Alan_
求助各位大神!好着急啊要毕业了结果一直做不出来能上的图
EMSA游离探针明显减少而结合带没有是咋回事啊?我是研究蛋白突变后还能不能结合DNA,探针我之前做过能够做出来,但现在死活做不出来了
探针是公司合成的生物素修饰的探针,用的Thermo的核质分离试剂盒,提取完反应体系和反应液都是用的Thermo的,电泳的page胶是网上查的,第一次是6%,第二次是4%,100v跑了56min,转膜340mA转50min(第二次换了380mA),交联在超净台(距离比较远)紫外照射30min,后面化学发光也是用的thermo的
第一张图片明显WT组游离探针量减少很多,但是感觉结合带看起来不太像(发光发了10min),很像聚集在点样孔里面了,但是旁边空载(没有过表达目的蛋白)没有聚集,
怀疑自己胶浓度太高了就调成了4%的,转膜调成380mA,结果看起来好像都聚集在点样孔了
根据在丁香园看的经验贴分析原因如下:
1.胶浓度太高,我第一次跑是6%,第二次调成4%,结果感觉还没第一次跑的好(难道是因为我第二次把电压从340mA调成了380mA转过了?

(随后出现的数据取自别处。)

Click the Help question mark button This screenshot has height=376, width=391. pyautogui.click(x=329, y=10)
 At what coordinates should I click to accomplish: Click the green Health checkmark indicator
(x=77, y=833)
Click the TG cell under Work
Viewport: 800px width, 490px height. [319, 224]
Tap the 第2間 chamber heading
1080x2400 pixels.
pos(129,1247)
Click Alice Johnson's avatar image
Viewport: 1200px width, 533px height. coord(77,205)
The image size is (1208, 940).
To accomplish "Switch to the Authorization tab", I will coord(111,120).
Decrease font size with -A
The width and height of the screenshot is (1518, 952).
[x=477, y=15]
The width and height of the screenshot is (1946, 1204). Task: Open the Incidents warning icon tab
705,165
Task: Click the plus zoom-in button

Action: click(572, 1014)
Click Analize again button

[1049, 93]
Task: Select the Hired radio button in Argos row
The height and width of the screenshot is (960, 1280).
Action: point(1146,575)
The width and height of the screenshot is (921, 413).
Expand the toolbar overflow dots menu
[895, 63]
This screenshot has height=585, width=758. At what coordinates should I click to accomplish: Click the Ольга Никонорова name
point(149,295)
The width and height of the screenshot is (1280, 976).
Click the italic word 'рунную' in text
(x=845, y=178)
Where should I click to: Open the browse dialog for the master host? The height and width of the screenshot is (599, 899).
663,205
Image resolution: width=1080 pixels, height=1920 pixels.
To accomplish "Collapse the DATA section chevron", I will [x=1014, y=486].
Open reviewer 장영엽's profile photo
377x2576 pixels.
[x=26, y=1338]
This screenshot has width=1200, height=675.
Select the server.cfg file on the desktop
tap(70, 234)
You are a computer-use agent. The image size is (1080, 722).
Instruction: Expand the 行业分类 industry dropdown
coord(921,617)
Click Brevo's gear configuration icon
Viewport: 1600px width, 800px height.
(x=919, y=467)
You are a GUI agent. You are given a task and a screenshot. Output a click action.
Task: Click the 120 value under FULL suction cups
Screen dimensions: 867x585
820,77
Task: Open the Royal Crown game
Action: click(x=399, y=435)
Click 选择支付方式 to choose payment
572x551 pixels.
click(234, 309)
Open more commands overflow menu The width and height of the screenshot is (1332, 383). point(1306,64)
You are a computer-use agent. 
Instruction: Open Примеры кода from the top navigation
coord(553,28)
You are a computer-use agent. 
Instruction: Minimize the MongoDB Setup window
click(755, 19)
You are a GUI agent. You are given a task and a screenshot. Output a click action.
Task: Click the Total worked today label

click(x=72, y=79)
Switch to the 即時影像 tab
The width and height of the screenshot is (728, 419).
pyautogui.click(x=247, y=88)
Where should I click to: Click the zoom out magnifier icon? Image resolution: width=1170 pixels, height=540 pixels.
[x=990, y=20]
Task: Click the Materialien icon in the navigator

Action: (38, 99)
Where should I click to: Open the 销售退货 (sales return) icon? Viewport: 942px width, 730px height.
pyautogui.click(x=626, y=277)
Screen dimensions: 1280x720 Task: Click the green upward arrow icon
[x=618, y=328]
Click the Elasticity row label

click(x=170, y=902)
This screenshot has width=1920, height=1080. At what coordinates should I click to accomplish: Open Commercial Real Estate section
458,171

2.蛋白浓度过高?我第一次蛋白加了20ug(3ul)左右(因为之前加的少检测不到,做过梯度感觉浓度高了好一点),第一次mut1(突变蛋白)没有结合带(但是之前的做出来是可以结合的,只是结合变少,所以第二次就多加了几ug,差不多28ug(4ul)左右
huarenqiang5
可以进行超迁移实验试试。或抗体加入到蛋白和探针反应后或将抽提物与抗体结合后,再加入探针。
毛利小五郎的徒弟
考虑还是蛋白浓度太高,超出范围的高蛋白浓度会检测不到
loveliufudan
游离探针减少而结合带没有明显的可能原因之一是探针的降解,探针被降解后,可能会导致游离探针减少,但是结合带的强度不受影响,从而出现这种情况。您可以检查探针的质量,看是否有降解的迹象。
此外,探针结合DNA的信号可能会被周围的杂散信号干扰,造成探针结合带弱或不明显。您可以尝试优化实验条件,如缩短电泳时间、调整电流强度、使用更高纯度的试剂等,以提高结合带的信号强度。
另外,您提到探针似乎聚集在点样孔里面,可能是由于您的探针和核酸样品的混合物太稠密,导致在电泳过程中出现聚集现象。建议您在制备样品和探针混合物时加入适量的载体DNA或聚丙烯酰胺,以帮助稀释样品并防止聚集现象的发生。